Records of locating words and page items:

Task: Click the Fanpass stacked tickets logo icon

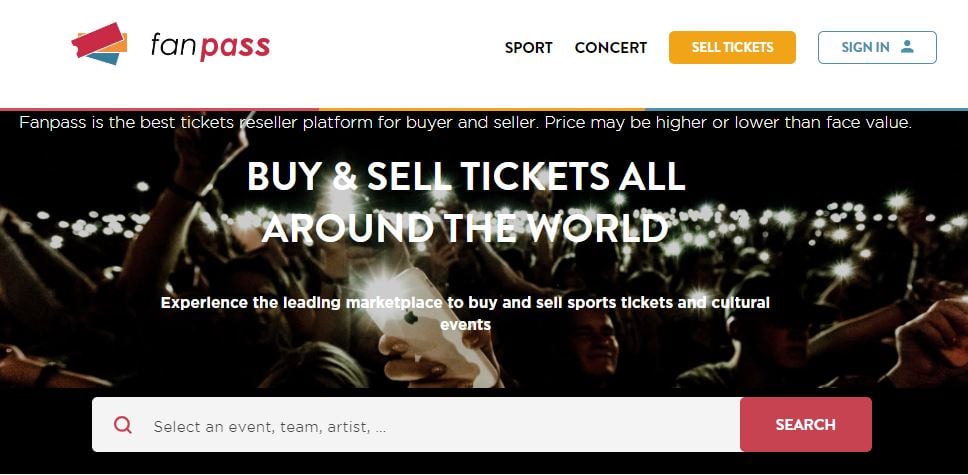Action: [99, 44]
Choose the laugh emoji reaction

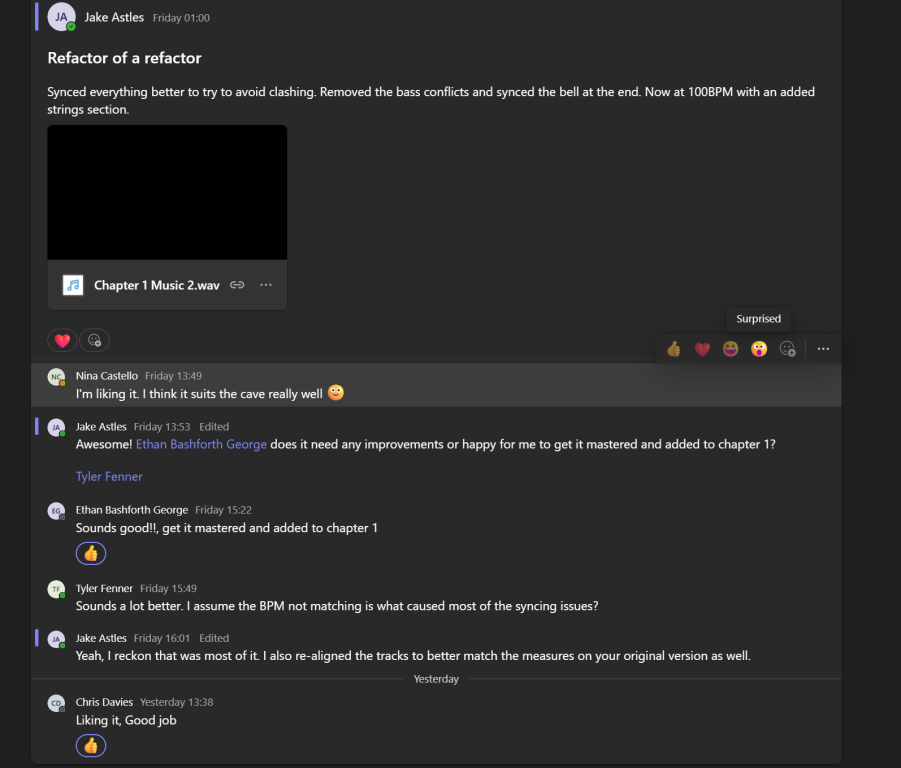(730, 349)
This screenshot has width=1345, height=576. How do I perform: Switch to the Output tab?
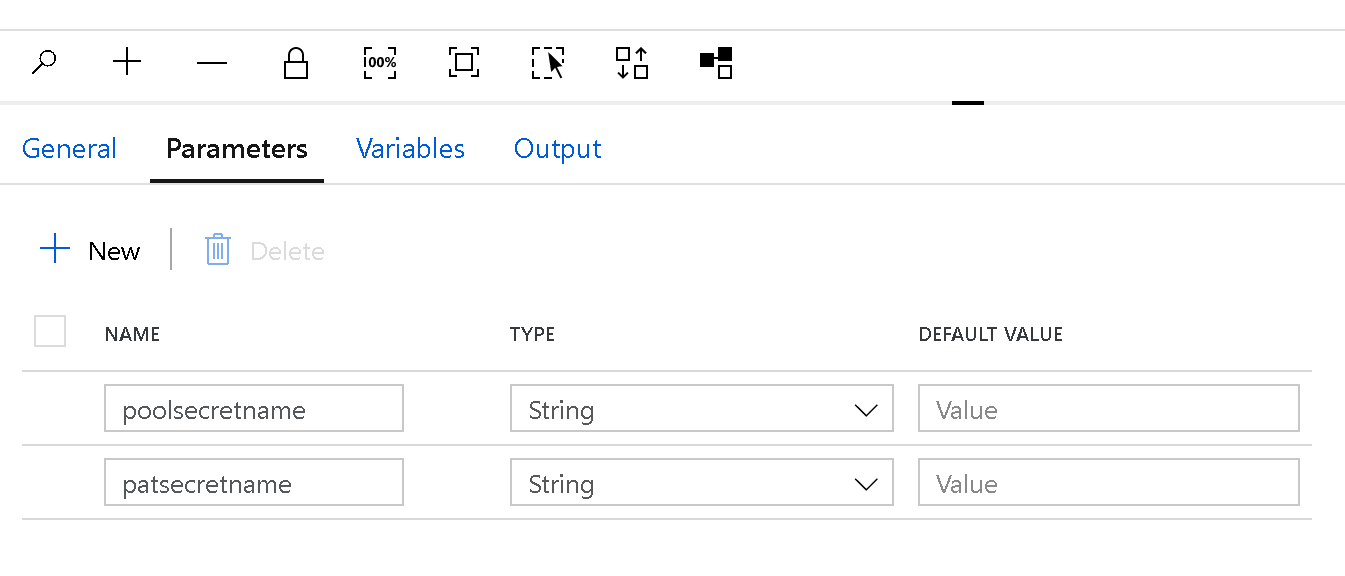point(557,148)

* TASK REQUIREMENTS
Reproduce the data verbatim, beginning at the line that contains "This screenshot has" and continuing through the final line of the data, omitting the pictures.

* REPLY
This screenshot has width=1345, height=576. How do I perform: Switch to the Output tab?
point(557,148)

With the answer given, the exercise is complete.